Vitex pseudo-negundo belongs to the Lamiaceae family and is commonly known as the Chinese chaste tree or five-leaved chaste tree. Vitex pseudo-negundo is typically characterized by a large aromatic square shrub and thickly whitish, containing a multitude of phytochemical compounds [1]. There are approximately 270 species of this genus which are distributed in regions around the world from the Mediterranean areas to Central Asia [2]. This genus serves as an important natural source of traditional medicine in Western Asia, including Syria, Iran, Afghanistan, and other areas.
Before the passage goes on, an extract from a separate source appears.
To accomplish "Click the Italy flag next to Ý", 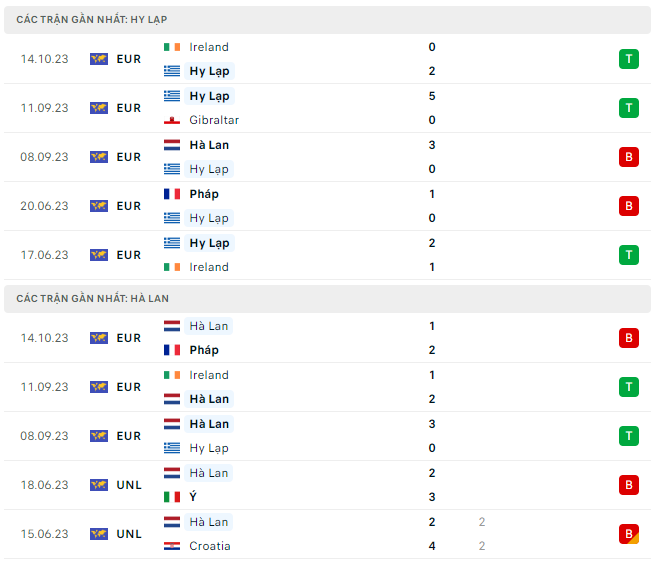I will tap(173, 497).
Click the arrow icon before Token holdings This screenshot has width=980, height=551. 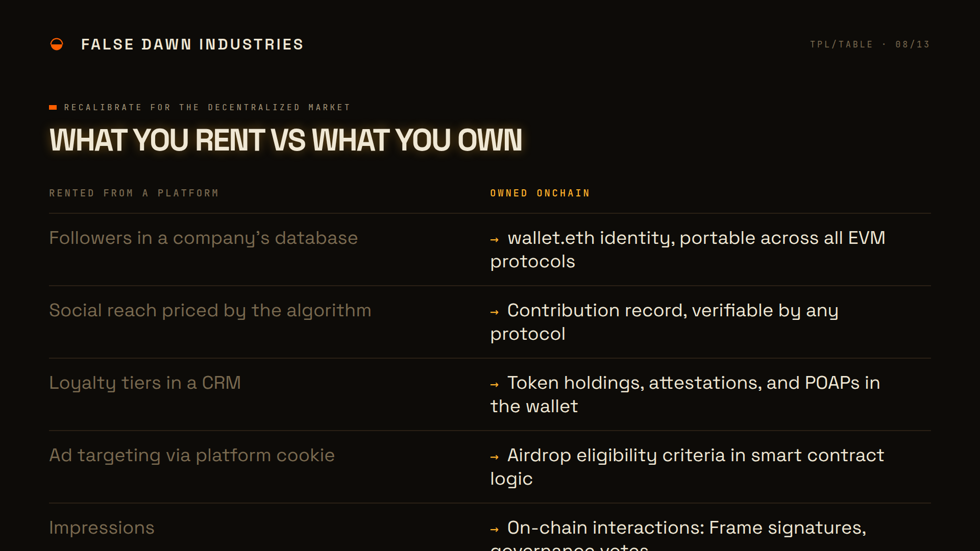[494, 384]
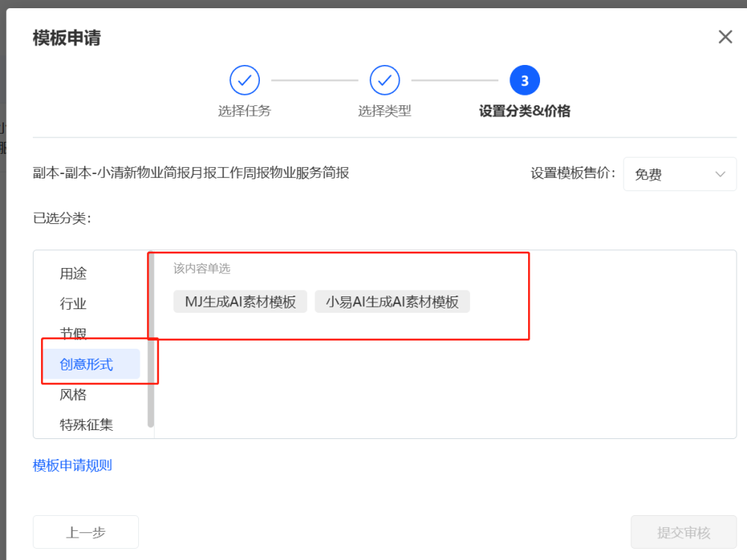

In Iran, it can be found in Tehran, Karaj, Qom, Khorasan, Ahvaz, and Fars provinces [1, 3, 4]. Recent studies have revealed that Vitex pseudo-negundo possesses various medicinal properties such as antimicrobial, anti-inflammatory, and antioxidant activities. It has been used to treat several female disorders including endometriosis, abnormal menstrual cycles, menopausal dysfunction, and inadequate lactation. On the other hand, the incidence of fungal infections is currently on the rise, placing significant pressure on healthcare professionals [5, 6].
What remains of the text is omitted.